The China Food and Drug Administration (“CFDA”) and National Health and Family Planning Commission of China (“NHFPC”) have jointly released a revised and substantially expanded set of Good Clinical Practices for Medical Device Clinical Trials (“New Device GCP”), which will go into effect on June 1, 2016.  The New Device GCP are an important piece of the overarching reform of the device regulatory system that took place in mid-2014 with the revision of the framework regulation, the Medical Device Supervision and Administration Regulations (“MDSAR”) (see our alert here).  The New Device GCP do not apply to studies for in vitro diagnostics that are regulated as medical devices.

Issued in March 2016, the New Device GCP replace an outdated regulation promulgated in 2004 on medical device clinical trials (“2004 regulation”).  Therefore, there is a great deal of new content for stakeholders to absorb and consider before the June effective date.  Some of the key features of the New Device GCP are as follows:

• Definition of Sponsor:  Sponsor is defined as an institution or organization that is responsible for the initiation, management and financial support for a trial.  The sponsor formulates the investigator’s brochure, the protocol, the informed consent form (“ICF”) and the case report form.  The sponsor is also responsible for amending these items and seeking ethics committee review and approval of those amendments when significant new information emerges.  The New Device GCP indicate that the sponsor is “typically” the manufacturer of the medical device, although it is not clear when another institution would be permitted to be the sponsor.  In the case of the an offshore institution, the sponsor must designate an agent in China for the trial.  Under the MDSAR, foreign applicants are generally required to have an agent in China for purposes of their application to obtain marketing approval for the device.  It is likely, although not entirely clear, that the New Device GCP are referring to the same agent.

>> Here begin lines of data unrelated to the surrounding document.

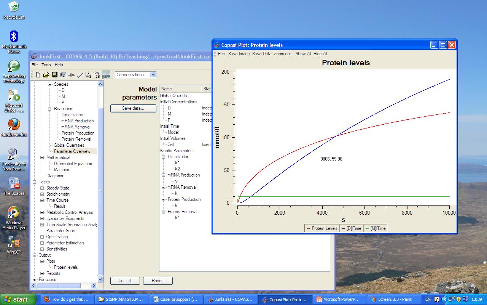Click the New document icon in COPASI toolbar
The width and height of the screenshot is (487, 305).
38,75
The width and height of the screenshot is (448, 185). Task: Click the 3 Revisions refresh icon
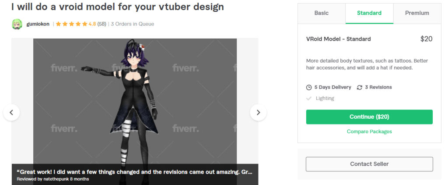360,87
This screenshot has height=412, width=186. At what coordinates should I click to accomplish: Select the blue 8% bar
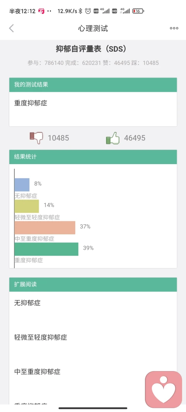(x=22, y=185)
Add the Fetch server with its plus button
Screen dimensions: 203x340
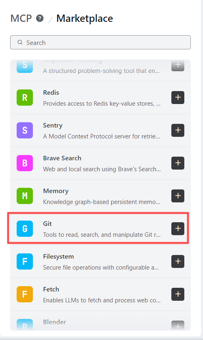pyautogui.click(x=178, y=294)
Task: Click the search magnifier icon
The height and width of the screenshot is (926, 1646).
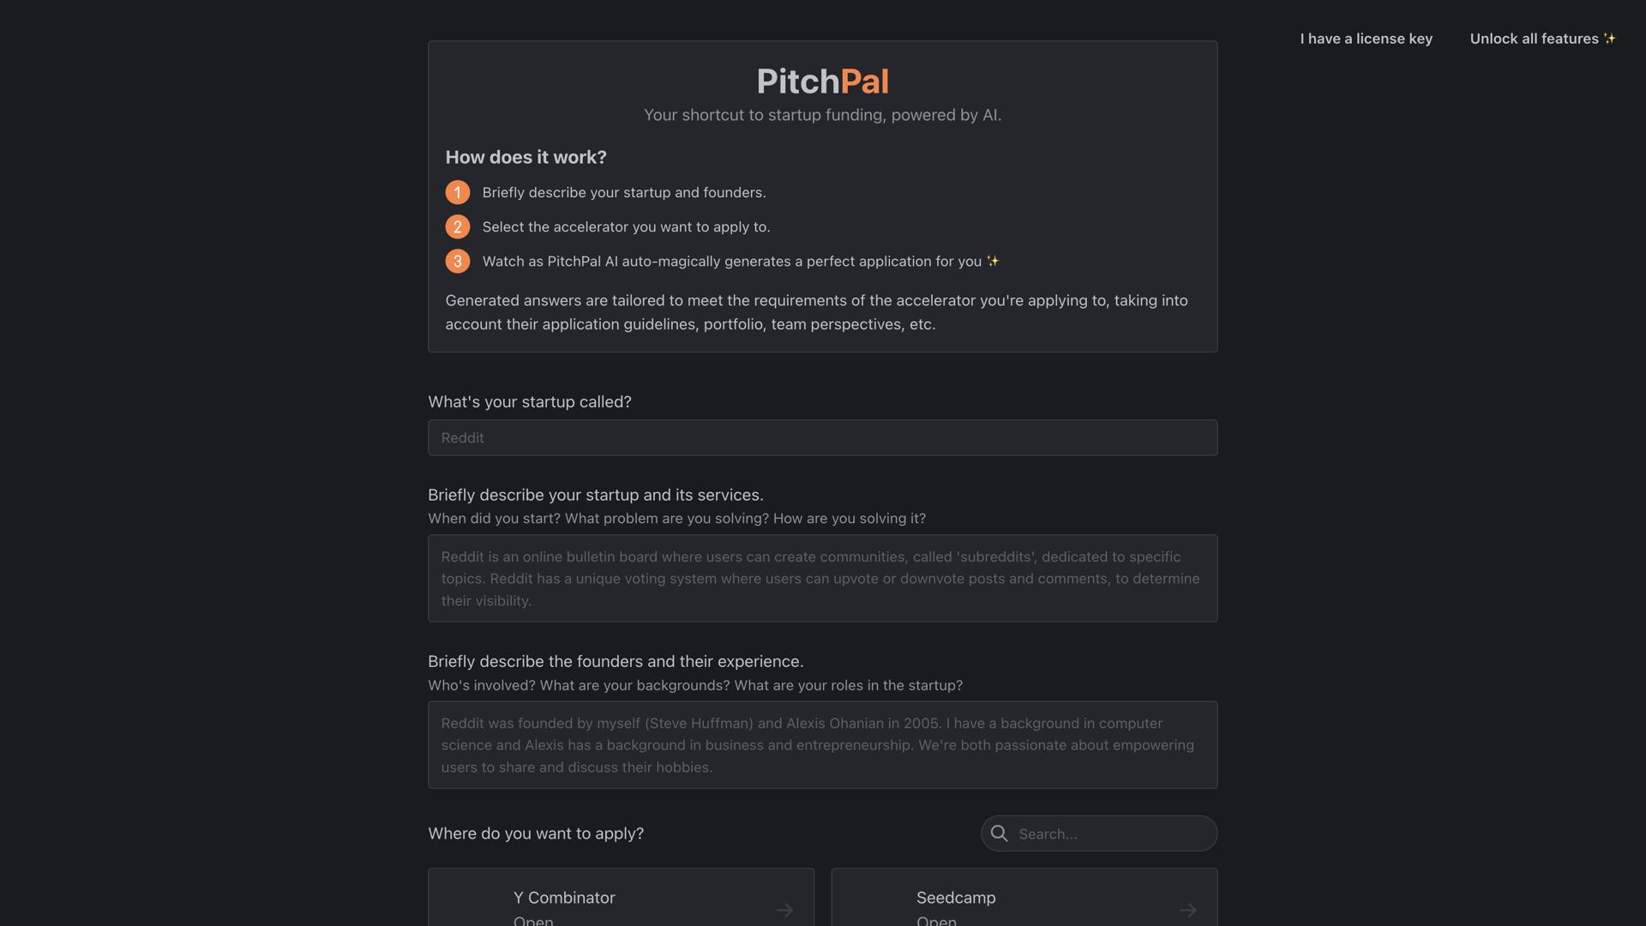Action: 1000,833
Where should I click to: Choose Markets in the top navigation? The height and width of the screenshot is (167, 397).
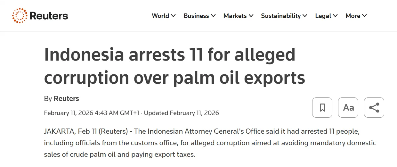coord(235,16)
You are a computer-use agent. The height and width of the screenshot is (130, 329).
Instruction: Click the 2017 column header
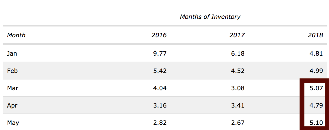(237, 35)
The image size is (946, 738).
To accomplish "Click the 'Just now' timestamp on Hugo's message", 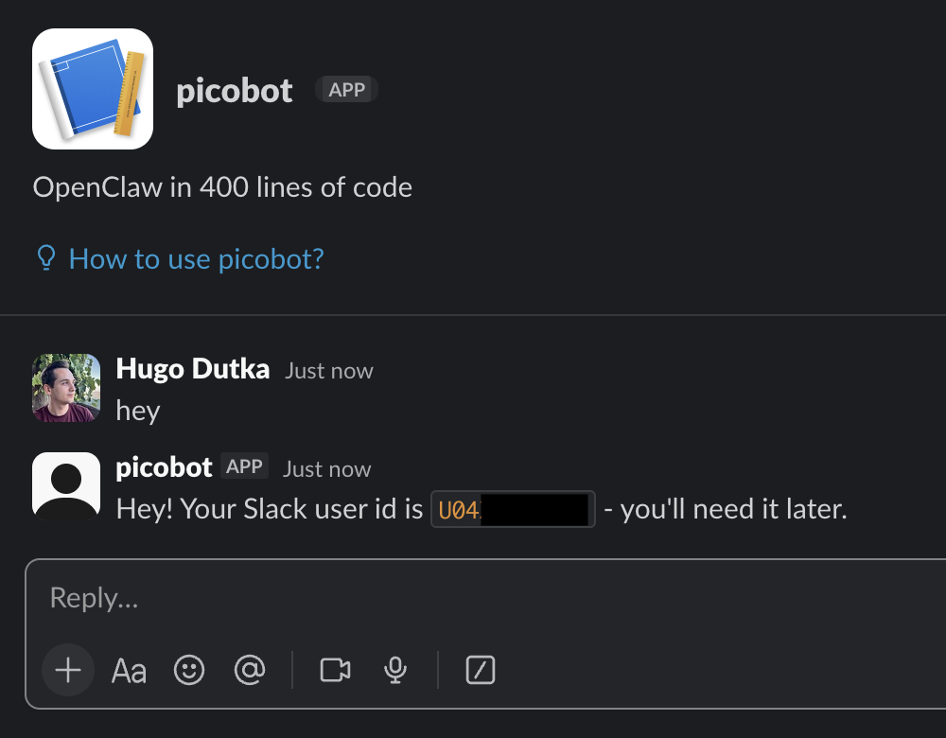I will click(x=328, y=371).
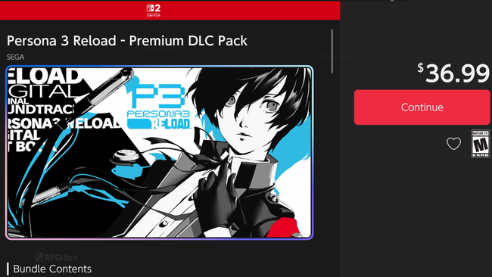Open the Persona 3 Reload artwork banner

(x=160, y=152)
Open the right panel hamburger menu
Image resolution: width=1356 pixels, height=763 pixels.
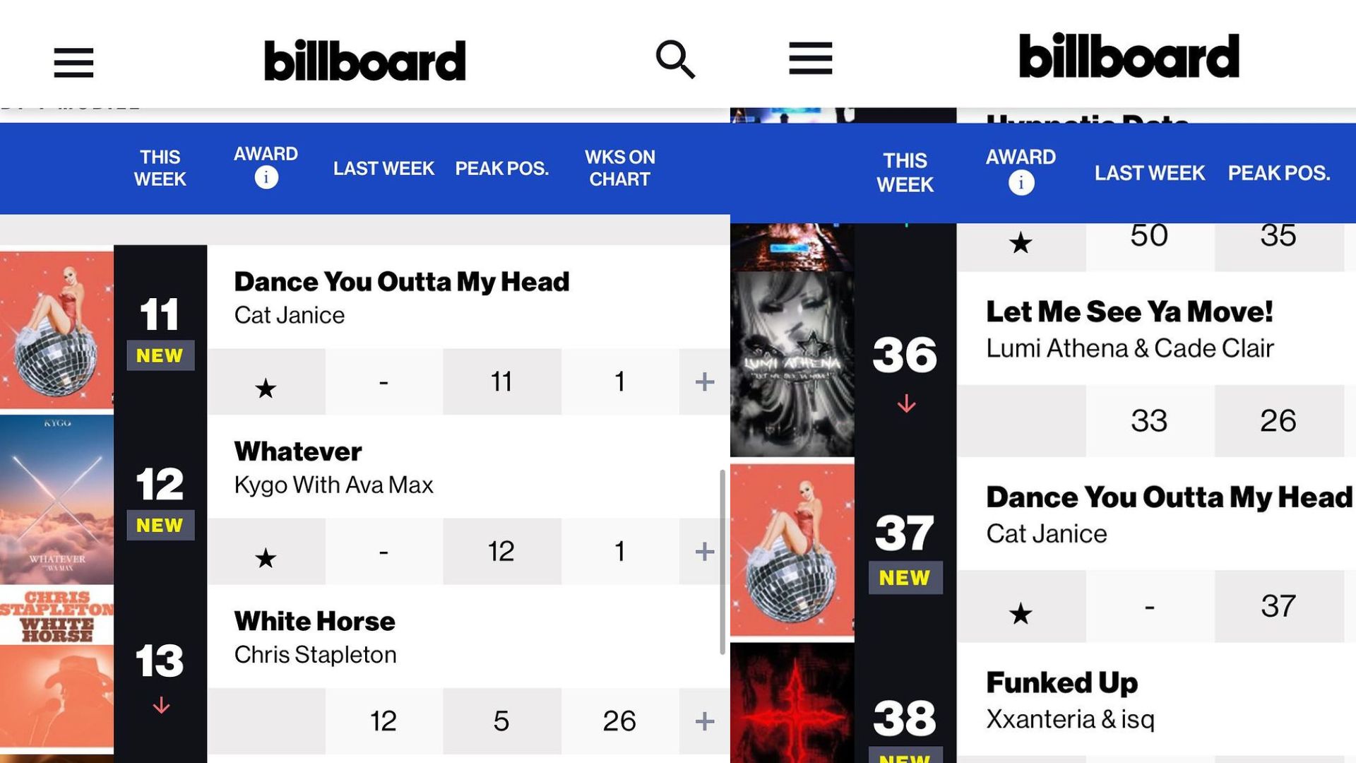(810, 58)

• Pre-clinical Work and Other Prerequisites:  A sponsor must complete certain pre-clinical work, including the design of the product (e., structural composition, its operational principles, intended uses, indications, and technical requirements), quality testing, animal testing, and a risk analysis.  CFDA has separate guidance on these prerequisites.  Similar to the 2004 regulation, the sponsor must submit the investigational medical device for “registration testing” before the trial.  All Class II and III devices are tested at laboratories accredited by the CFDA.  Among other requirements, the New Device GCP now also require a notification of the trial to the provincial-level food and drug regulatory authority where the trial is taking place.

• Investigational Devices:  Although the MDSAR and other regulations do not contain substantial guidance on the  handling of devices used in clinical trials, the New Device GCP fill some of that gap.  This includes the requirement that a sponsor provide a fully tested investigational device produced under its quality system and clearly labeled an “investigational device.”  The investigator and trial site must only use investigational devices on trial subjects and must not give the devices to those outside of the trial.  After the trial, the investigational devices must be disposed of in accordance with the regulations and the agreement between the investigator and the sponsor.

• Human Subject Protection:  Like the 2004 regulation, the New Device GCP also include protections for human subjects.  The trial must respect the principles set forth in the World Medical Association Declaration of Helsinki, although no particular version is specified.  The primary means of protecting the rights of subjects are (1) ethics committee review of the protocol and ICF and (2) valid informed consent from each subject.  The New Device GCP set forth specific mandatory items for inclusion in the ICF and require the use of plain and easily understandable language.  In addition, the New Device GCP include special requirements for incapacitated individuals, minors, and subjects or guardians that are unable to read.

• Agreements between Sponsors and Trial Sites:  The New Device GCP include a list of items that the sponsor, investigator and trial site agree upon in writing.  These items include, among others, compliance with law and the protocol, trial monitoring, data recording and reporting procedures, record maintenance and quality control procedures, such as the proper handling and storage of the investigational device.

• Multicenter Clinical Trials: Although the New Device GCP recognize the concept of multicenter clinical trials, they do not make it clear whether the concept includes international multi-center trials.  Under normal circumstances, a device trial must take place at two or more sites.  A multicenter trial is defined as a trial with three or more sites under a single protocol.  The New Device GCP streamline procedures for multicenter trials by creating the position of a principal investigator that coordinates work between the sites before and during the trial and a head institutional ethics committee to ensure that uniform agreement is achieved on the protocol.  Once this head ethics committee has approved the protocol, the other participating institutions will review it.  If the other participating institutions disagree, they may refuse to permit the trial, but the New Device GCP do not encourage them to submit additional revisions.

Chinese and foreign companies conducting clinical trials in China should pay close attention to the New Device GCPs and any additional guidance that emerges prior to the effective date.  The CFDA has been continuously focusing on GCP compliance, including quality control and data integrity.  Stakeholders should continue to monitor for indications from CFDA on how the GCPs will affect ongoing and new trials.